The problem
Gather every line in the records below that contains the word "agent" and copy each of those lines in full.

Information shown
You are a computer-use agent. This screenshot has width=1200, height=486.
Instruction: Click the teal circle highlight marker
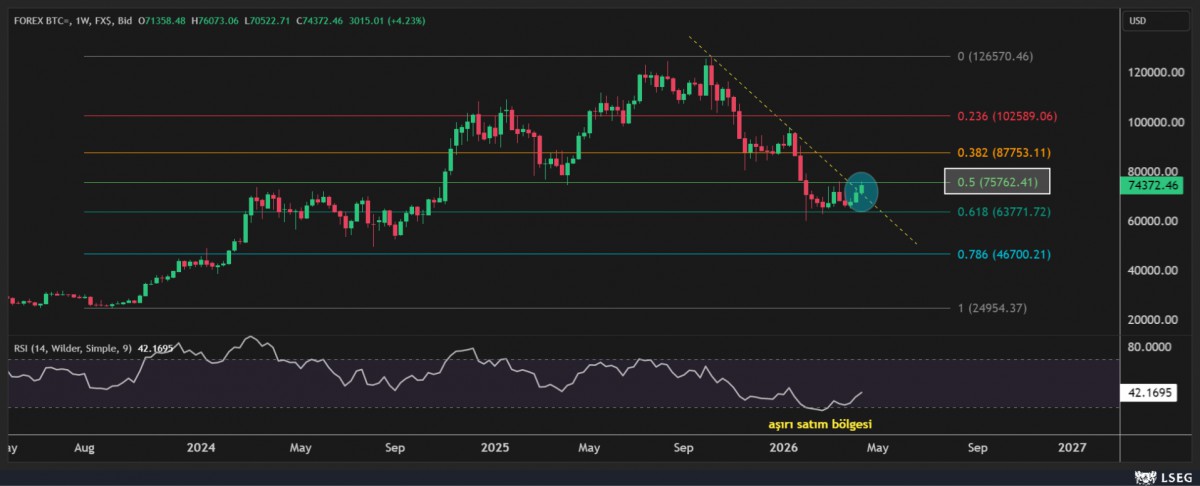(x=861, y=190)
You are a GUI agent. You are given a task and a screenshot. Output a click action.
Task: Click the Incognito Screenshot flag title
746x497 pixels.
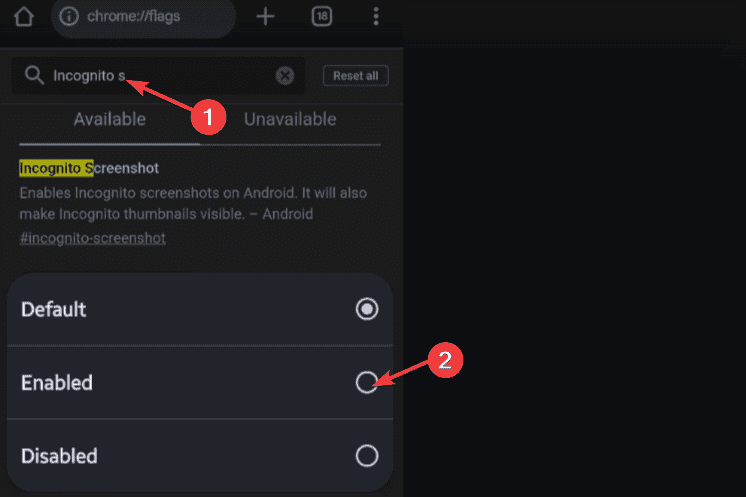pyautogui.click(x=89, y=168)
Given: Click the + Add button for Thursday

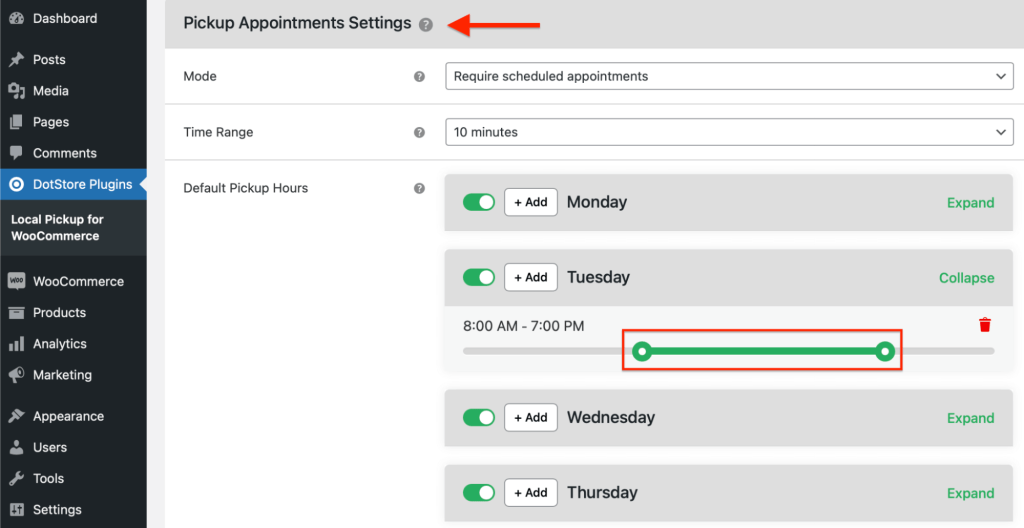Looking at the screenshot, I should 530,493.
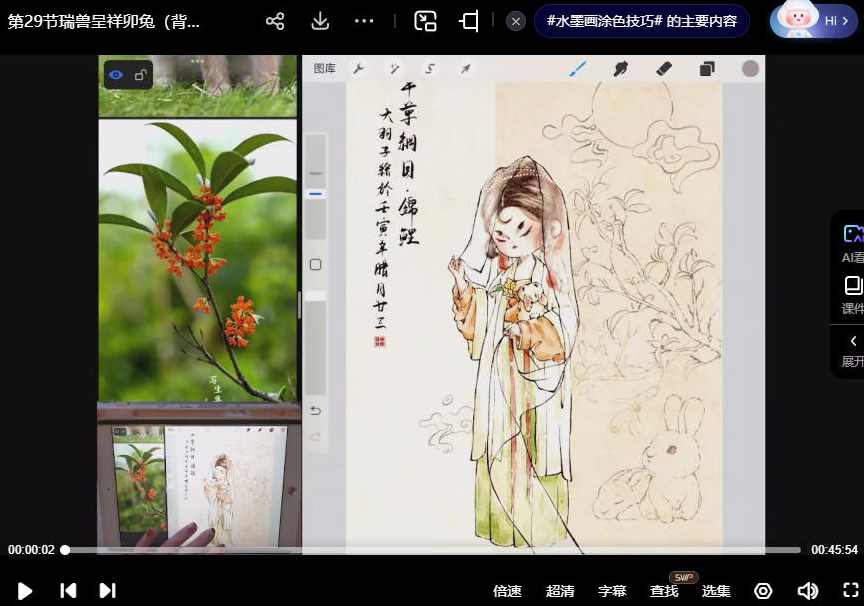
Task: Select the Selection tool
Action: tap(432, 68)
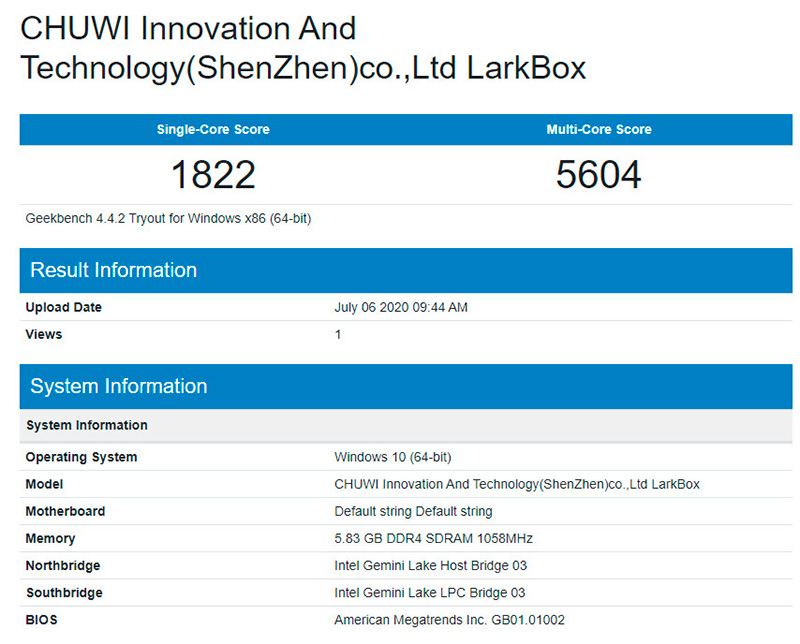Click the Model row's CHUWI LarkBox value

point(516,484)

Complete answer
You are a computer-use agent. This screenshot has width=1200, height=486.
You are a GUI agent. You are given a task and a screenshot. Output a click action.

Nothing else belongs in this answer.